◆ Aim of the exercise ◆
The answer should consist solely of the lines from the first one below through the line containing "Click the Gold", copied exactly.

◆ Records from a data source ◆

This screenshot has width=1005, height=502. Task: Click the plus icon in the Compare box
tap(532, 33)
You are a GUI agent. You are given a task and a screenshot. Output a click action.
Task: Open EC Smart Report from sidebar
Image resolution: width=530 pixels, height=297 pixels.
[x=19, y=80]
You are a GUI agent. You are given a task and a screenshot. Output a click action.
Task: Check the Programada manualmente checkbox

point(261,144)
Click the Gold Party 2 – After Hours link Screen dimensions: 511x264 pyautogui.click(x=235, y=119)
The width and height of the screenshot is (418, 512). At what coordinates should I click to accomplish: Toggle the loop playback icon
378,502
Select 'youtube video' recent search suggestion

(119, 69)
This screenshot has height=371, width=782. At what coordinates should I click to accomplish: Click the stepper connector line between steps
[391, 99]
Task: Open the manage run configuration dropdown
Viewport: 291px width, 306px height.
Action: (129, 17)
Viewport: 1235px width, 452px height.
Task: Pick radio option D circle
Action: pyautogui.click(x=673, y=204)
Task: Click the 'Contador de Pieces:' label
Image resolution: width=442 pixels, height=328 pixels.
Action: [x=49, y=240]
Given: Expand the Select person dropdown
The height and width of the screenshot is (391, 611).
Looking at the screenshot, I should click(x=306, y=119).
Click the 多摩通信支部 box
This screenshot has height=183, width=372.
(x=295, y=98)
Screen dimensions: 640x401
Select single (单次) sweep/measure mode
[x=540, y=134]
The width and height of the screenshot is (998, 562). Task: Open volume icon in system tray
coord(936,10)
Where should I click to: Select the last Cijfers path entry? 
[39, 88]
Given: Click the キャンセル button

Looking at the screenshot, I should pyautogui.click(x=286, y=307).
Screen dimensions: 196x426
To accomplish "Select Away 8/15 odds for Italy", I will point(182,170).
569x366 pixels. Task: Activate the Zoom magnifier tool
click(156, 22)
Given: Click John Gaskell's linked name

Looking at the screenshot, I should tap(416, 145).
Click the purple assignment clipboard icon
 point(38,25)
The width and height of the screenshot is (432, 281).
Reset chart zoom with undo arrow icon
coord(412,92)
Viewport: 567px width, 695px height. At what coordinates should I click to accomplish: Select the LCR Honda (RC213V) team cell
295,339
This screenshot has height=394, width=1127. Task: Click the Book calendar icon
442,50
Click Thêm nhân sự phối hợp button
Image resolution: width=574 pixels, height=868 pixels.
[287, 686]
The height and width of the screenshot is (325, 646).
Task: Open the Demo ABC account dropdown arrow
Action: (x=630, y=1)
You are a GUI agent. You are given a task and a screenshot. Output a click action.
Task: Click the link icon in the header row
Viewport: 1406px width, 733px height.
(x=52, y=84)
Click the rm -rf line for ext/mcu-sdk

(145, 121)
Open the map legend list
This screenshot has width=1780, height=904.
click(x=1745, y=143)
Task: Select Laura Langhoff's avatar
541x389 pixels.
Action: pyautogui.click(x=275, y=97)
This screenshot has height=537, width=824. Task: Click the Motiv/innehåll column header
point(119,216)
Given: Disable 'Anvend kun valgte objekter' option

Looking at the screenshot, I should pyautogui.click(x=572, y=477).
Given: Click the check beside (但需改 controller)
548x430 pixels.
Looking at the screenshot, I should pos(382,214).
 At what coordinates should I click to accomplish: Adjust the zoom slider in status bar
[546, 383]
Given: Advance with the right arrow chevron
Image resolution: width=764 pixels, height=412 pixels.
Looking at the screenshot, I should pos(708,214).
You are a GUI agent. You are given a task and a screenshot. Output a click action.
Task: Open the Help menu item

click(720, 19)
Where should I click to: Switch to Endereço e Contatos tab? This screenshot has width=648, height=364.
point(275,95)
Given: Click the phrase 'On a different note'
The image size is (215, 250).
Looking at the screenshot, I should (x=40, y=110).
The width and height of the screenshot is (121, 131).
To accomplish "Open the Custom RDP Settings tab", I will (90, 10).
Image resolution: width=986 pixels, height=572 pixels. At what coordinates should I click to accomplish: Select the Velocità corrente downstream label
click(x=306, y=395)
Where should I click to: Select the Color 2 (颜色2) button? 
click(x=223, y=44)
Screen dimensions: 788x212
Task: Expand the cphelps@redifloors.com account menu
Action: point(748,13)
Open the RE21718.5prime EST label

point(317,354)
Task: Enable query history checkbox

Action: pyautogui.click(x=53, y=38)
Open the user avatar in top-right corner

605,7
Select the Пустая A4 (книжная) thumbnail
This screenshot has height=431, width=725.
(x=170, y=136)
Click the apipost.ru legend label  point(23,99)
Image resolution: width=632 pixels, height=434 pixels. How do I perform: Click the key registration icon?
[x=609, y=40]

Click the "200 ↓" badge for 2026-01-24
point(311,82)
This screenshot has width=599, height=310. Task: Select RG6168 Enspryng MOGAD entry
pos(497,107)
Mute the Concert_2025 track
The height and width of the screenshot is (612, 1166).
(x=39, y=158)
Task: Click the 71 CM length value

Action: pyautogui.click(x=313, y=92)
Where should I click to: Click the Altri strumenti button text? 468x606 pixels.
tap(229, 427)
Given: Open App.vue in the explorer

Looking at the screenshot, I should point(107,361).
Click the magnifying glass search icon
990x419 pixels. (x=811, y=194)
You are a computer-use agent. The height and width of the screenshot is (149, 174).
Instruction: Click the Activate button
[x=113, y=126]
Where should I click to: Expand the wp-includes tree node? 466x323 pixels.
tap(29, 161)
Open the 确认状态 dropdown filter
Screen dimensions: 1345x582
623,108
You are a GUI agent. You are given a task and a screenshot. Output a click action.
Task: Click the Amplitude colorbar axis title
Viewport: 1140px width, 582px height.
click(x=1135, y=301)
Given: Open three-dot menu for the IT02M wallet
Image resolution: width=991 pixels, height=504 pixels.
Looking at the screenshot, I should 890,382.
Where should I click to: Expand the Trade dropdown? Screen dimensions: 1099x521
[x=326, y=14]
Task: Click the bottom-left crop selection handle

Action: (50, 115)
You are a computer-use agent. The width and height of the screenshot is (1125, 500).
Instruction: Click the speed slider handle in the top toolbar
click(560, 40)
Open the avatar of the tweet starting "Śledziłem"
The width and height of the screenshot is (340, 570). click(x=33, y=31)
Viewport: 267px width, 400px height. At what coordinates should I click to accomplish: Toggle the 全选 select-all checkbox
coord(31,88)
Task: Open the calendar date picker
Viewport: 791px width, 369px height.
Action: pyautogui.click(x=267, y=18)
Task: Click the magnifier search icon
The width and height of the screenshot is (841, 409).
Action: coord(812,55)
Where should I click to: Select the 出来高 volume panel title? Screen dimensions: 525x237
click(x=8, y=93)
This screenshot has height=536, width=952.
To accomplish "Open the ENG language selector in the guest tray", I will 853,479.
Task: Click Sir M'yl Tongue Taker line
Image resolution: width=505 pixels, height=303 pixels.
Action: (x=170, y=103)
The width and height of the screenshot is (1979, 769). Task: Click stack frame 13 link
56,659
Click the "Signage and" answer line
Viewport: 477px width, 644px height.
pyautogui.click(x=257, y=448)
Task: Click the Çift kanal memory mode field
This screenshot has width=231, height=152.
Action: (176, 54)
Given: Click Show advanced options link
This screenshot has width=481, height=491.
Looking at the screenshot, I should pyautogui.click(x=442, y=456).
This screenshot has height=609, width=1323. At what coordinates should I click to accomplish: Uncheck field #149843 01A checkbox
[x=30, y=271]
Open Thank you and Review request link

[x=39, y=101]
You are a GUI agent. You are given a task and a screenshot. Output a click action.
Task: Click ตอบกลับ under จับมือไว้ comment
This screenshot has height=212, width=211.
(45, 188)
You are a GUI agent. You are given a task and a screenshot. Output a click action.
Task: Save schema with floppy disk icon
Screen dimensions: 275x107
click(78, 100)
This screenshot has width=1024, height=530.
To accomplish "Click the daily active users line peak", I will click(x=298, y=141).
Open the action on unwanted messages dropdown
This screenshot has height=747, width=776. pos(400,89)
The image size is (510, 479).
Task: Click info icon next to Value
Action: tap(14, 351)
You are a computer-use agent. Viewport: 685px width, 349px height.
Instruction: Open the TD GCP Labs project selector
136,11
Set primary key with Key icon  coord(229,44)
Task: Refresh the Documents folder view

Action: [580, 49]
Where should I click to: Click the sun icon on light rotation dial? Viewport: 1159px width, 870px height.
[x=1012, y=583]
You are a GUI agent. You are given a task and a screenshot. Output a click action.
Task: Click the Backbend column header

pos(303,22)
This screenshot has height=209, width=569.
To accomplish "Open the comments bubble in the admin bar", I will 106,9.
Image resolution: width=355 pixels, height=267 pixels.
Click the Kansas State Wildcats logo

◆ Task answer ◆
This screenshot has width=1005, height=502. Task: Click the plus icon in the Compare box
tap(532, 33)
You are a GUI agent. You are given a task and a screenshot. Output a click action.
Task: Open EC Smart Report from sidebar
Image resolution: width=530 pixels, height=297 pixels.
[x=19, y=80]
You are a GUI agent. You are given a task and a screenshot. Output a click action.
Task: Check the Programada manualmente checkbox

point(261,144)
Click the Gold Party 2 – After Hours link Screen dimensions: 511x264 pyautogui.click(x=235, y=119)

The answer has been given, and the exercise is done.